Optimize low latency combine recv kernel (about 3.0x speedup) #248

fzyzcjy · 2025-06-23T14:07:21Z

EDIT: The code is ready and only needs cleanup. Since LyricZhao is too busy recently, I will do code cleanup when lyriczhao has time to merge PRs.

For reviewers: Please do not merge this PR directly, since it contains too many unrelated changes. Just ping me and I will split it into correct pieces.

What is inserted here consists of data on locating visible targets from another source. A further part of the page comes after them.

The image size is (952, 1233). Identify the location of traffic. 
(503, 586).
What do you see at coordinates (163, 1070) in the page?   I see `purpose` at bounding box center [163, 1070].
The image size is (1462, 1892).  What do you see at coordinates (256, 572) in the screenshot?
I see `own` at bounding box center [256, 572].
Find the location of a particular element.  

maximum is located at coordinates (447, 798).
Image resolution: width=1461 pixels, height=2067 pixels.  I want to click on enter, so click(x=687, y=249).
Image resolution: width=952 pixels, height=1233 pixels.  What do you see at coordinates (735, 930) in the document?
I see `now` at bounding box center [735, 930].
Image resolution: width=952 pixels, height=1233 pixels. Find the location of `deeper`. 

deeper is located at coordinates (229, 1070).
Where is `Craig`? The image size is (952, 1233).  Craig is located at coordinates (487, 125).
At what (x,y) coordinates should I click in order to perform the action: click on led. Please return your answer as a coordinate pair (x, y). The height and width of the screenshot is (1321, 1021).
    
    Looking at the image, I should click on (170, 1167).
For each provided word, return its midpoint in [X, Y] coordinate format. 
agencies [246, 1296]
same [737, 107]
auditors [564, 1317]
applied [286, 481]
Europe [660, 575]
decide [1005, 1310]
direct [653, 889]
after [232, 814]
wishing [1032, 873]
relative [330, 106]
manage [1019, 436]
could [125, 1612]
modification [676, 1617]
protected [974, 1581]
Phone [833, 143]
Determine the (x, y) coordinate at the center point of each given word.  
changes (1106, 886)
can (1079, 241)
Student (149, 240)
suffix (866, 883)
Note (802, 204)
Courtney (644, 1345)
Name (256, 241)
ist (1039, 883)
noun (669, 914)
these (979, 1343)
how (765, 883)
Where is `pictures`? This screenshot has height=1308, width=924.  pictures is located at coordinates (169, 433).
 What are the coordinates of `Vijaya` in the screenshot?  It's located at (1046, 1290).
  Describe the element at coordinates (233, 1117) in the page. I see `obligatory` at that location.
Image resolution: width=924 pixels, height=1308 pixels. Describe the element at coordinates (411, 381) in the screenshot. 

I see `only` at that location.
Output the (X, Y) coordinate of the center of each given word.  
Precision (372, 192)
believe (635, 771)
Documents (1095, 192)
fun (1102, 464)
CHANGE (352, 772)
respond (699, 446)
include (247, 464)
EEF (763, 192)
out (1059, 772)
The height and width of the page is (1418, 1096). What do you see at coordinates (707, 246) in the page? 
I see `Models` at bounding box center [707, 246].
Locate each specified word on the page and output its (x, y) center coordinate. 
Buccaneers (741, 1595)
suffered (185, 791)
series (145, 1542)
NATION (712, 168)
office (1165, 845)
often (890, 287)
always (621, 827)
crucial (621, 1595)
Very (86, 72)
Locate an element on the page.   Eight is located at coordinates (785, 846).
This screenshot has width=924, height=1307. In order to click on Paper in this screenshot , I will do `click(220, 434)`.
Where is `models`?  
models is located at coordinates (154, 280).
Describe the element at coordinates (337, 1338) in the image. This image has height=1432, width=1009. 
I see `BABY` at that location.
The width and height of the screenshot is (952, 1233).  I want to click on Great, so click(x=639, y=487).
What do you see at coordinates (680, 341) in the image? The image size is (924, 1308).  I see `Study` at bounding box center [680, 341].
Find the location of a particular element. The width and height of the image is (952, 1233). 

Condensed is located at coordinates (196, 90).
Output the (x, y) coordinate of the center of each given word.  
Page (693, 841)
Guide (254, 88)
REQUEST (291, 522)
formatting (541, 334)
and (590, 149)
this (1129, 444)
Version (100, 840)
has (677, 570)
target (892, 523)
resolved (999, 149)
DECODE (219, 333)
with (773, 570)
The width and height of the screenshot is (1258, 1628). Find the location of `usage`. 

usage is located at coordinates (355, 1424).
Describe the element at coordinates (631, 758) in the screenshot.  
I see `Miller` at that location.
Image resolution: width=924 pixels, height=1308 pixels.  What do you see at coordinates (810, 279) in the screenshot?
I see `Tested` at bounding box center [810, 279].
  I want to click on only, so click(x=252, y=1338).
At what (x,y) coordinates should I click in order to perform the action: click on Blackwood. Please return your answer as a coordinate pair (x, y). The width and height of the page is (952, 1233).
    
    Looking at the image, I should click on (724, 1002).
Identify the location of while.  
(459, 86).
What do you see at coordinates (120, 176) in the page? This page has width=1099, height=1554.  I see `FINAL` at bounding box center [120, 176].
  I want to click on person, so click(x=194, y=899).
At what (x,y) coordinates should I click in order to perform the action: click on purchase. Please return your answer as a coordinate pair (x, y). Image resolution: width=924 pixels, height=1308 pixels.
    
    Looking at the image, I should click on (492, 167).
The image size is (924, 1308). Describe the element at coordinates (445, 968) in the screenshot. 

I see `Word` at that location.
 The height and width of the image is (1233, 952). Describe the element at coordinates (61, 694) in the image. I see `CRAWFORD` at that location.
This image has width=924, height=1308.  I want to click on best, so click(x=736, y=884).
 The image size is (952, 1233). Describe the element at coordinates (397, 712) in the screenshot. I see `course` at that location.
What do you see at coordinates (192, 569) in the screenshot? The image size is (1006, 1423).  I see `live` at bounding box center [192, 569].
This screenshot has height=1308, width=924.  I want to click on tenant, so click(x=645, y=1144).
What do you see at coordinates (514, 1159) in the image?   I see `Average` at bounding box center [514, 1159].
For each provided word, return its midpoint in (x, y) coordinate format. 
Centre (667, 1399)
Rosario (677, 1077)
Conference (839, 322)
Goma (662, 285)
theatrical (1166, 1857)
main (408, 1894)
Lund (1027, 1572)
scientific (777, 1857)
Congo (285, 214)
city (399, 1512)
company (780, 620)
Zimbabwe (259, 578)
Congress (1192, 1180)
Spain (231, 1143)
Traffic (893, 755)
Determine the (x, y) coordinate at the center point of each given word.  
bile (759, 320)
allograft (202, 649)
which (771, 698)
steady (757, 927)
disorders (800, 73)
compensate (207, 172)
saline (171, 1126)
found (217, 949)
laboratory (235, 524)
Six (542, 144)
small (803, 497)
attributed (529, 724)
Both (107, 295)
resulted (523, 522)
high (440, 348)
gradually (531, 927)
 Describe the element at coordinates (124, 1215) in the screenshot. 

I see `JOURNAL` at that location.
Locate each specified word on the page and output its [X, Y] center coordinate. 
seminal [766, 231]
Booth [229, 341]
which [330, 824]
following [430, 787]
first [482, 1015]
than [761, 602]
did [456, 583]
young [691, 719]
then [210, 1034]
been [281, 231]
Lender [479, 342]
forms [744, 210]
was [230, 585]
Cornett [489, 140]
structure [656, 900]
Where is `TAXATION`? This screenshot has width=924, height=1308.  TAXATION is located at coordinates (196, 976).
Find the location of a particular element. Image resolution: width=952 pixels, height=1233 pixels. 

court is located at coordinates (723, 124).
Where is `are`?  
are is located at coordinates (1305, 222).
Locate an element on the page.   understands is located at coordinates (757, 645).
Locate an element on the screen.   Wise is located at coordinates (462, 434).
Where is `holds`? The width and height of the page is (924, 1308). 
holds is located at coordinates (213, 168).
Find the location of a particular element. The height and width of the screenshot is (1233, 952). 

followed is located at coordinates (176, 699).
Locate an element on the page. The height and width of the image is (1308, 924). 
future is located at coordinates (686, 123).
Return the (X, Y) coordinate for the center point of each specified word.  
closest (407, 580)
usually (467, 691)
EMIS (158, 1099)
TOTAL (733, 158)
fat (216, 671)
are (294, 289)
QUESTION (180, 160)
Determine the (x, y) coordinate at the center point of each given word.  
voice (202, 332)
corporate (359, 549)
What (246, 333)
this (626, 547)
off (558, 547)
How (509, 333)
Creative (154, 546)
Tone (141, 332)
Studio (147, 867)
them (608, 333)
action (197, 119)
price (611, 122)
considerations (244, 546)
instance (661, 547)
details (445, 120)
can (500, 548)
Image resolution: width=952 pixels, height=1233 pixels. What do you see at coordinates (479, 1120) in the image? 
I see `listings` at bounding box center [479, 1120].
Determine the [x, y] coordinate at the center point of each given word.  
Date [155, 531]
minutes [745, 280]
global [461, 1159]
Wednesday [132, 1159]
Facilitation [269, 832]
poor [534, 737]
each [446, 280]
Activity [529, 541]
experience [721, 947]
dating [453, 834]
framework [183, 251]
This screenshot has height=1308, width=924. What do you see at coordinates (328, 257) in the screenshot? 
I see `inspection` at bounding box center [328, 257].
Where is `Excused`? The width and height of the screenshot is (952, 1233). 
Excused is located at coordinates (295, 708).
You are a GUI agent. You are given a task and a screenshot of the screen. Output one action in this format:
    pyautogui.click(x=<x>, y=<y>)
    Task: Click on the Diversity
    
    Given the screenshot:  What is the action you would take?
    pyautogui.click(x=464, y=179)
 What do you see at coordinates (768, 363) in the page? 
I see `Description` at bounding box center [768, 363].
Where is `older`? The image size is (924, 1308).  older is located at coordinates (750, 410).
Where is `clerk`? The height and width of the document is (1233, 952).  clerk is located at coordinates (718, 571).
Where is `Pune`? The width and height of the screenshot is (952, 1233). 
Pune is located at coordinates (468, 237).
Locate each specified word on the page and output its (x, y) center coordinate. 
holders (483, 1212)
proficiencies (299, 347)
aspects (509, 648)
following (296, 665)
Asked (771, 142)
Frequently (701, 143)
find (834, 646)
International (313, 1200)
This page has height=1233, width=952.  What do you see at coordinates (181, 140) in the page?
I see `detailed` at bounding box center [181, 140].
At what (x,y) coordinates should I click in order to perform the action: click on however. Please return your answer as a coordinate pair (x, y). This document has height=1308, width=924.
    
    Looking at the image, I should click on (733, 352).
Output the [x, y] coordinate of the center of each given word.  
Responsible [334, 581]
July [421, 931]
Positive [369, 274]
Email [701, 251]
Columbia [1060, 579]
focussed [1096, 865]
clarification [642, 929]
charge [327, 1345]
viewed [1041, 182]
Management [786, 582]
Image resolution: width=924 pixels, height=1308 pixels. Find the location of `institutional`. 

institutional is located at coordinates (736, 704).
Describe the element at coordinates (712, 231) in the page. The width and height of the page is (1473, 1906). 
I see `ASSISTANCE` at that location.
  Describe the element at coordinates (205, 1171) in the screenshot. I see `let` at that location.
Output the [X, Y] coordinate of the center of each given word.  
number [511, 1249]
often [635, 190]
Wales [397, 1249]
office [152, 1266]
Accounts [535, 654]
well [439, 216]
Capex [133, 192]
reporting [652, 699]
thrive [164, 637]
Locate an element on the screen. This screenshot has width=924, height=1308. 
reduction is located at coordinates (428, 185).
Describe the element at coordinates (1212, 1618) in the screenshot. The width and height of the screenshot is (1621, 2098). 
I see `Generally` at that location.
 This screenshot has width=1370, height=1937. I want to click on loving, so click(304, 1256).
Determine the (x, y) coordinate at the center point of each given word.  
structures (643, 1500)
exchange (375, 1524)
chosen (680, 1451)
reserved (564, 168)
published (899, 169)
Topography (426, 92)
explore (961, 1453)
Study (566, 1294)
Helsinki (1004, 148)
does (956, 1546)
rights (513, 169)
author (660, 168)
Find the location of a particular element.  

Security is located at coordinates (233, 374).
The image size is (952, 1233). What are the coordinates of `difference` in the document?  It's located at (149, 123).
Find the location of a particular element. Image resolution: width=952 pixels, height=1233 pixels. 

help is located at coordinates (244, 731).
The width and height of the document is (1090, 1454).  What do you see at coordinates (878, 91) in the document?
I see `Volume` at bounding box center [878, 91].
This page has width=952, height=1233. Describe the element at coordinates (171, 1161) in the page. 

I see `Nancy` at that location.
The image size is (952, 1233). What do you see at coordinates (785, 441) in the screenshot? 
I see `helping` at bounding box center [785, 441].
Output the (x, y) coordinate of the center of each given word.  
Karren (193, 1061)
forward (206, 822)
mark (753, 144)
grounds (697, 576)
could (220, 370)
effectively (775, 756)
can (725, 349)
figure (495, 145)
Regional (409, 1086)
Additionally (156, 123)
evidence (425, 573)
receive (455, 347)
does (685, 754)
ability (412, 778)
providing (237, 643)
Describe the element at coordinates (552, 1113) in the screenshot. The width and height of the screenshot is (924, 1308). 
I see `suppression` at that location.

Note that the code is pretty ugly messy hacky. I will cleanup code later if you think the PR looks acceptable. The real (not cleaned yet) code is only in internode_ll.cu, and this PR also contains many unrelated code on other PRs.

WARN: maybe I did something wrong since pretty tired now. I will recheck everything later when having some time, and also do other optimizations.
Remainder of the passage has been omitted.